Basically what I did was combine what I felt were the best aspects of every design I could find even trying to recreate the Legacy front mount.
The frame mounts are 1/2" plate that was cut to fit over the front axle and extend behind the axle to the rear of the engine. They were bolted to the frame on each side with five 3/8" grade 8 bolts. The original lower heat shield was replaced with a 3/8 plate that was box welded to tie the front frame rails together to prevent the frame from twisting under load. The original Swisher frame was narrowed 1" to fit inside the new frame mounts and 3/4" holes were drilled to create a pivot point for the bucket frame. I then purchased a 1500# linear actuator and built a lower mount that sits below and to the rear of the pivot point allowing for a single lift mechanism that at full lift is over 21" at full height and leaves 2" of clearance to the ground at full dump. All of this with just a 4" stroke actuator. The unit is also setup that the center of the load is exactly half the length of the tractor from the front spindles to the rear axle.
The entire unit comes off by removing only 4 bolts, the electrical connector, and the pivot rod. About 5 minutes on and off. And I can leave it on to mow, if I want to.
Here are some pics of what I built. Hopefully it can be an inspiration to someone that wants to put a bucket on their own tractor.


----------



## Thomas

About how much counter balance needed?


----------



## Richthecopyguy

As far as counterweight, the rears are loaded.
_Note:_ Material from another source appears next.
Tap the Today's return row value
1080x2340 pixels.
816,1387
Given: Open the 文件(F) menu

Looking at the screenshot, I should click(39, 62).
I only add the wheel weights and chains in winter for plowing snow, so I'd probably say there is about 200lbs in the tires. 
With a full bucket I had no problems with traction or steering.


----------



## skunkhome

It looks pretty good. I am only concerned that your mounting bolts are pretty close on center. I don't know if that is a purposeful design or you just can't separate them any more than that. It looks a lot like my Johnny Bucket Jr but heavier. Mine has saved me a lot of back breaking labor.


----------



## PeteNM

What a nice looking job!!! Looks like it does lots of work. Did you do all the work yourself, and build your bucket?


----------



## Richthecopyguy

Thanks for the positive comments. As for the mounting bolts, i used pre-existing holes in the frame. I compensated for the close positoning in front of the axle by extending the mount eight inches past the axle and have those bolts centered. As far as the construction went, I bought the bucket from Tractor Supply, modified it and built everything else from scratch. Purchased the actuator from servo city in CA. after the initial one I got from Johnny Bucket wouldn't even lift the bucket when empty. Don't ask me why the first actuator wouldn't work. JB even sent me a replacement and it still wouldn't lift. I'll probably use that one to make a power dump.
I have to say that I'm pretty satisfied so far. I even used it to move some of the large snow piles from around the house this winter.


----------



## Bass37601

Not bad. I wish I would have went with the actuator like u have


----------



## imbill

Looks good !!!!!!


----------